Supplied text:
This chapter extends the methods of the previous chapter to apply confidence intervals and hypothesis tests to differences in population proportions: \(p_1 - p_2\).
Sampling distribution of the difference of two proportions¶
[!def] Conditions for the sampling distribution of the difference of two proportions to be normal \(\hat{p_1} - \hat{p_2}\) can be modeled using a normal distribution when: - Independence, extended: The data are independent within and between the two groups. Generally satisfied if the data come from two independent random samples or if the data come from a randomized experiment. - Success-failure condition: The success-failure condition holds for both groups (checked separately) When these conditions are satisfied, the standard error of \(\hat{p_1} - \hat{p_2}\) is \(SE = \sqrt{\frac{p_1(1-p_1)}{n_1} + \frac{p_2(1-p_2)}{n_2}}\) where \(p_1\) and \(p_2\) represent the population proportions, and \(n_1\) and \(n_2\) represent the sample sizes.
We can apply the generic confidence interval formula for a difference of two proportions, using \(\hat{p_1} - \hat{p_2}\) as the point estimate and substituting the SE formula: \(\(\hat{p_1} - \hat{p_2} \pm z^* \times \sqrt{\frac{p_1(1-p_1)}{n_1} + \frac{p_2(1-p_2)}{n_2}}\)\)
Hypothesis testing for a difference of proportions¶
When the null hypothesis is that the proportions are equal (i.e. this type of test is not more effective than the other), use the pooled proportion to verify the success-failure condition and estimate the standard error. \(\large \hat{p}_{pooled}=\frac{\text{number of successes}}{\text{number of cases}}=\frac{\hat{p}_1 n_1 + \hat{p}_2 n_2}{n_1+n_2}\)

Supplied material:
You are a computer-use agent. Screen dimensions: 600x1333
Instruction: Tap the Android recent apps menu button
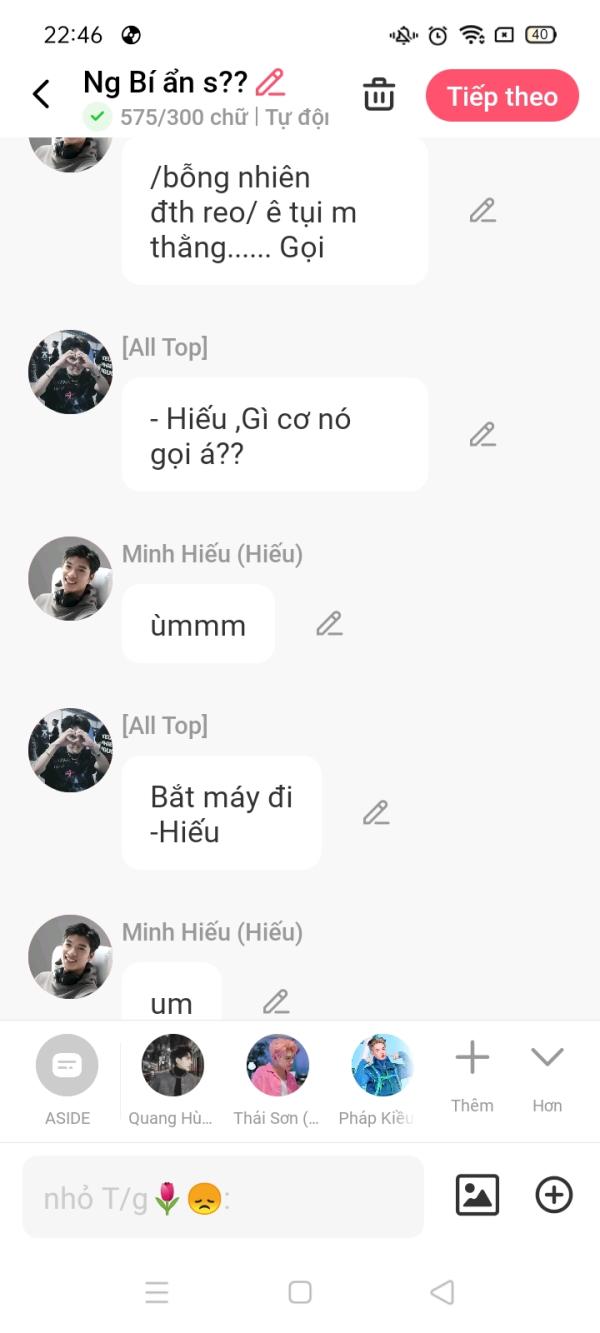click(157, 1292)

Task details: Using the text on differences in proportions, mark each statement yes or no and quote the words that settle it. (a) The success-failure condition is checked separately for each group. (b) When the null hypothesis is that the proportions are equal, the pooled proportion is used to estimate the standard error. (c) The independence condition requires the data to be independent only within each group. The data have nothing to do with the text on differences in proportions.

Task answer:
(a) Yes: "The success-failure condition holds for both groups (checked separately)"
(b) Yes: "use the pooled proportion to verify the success-failure condition and estimate the standard error."
(c) No: "The data are independent within and between the two groups."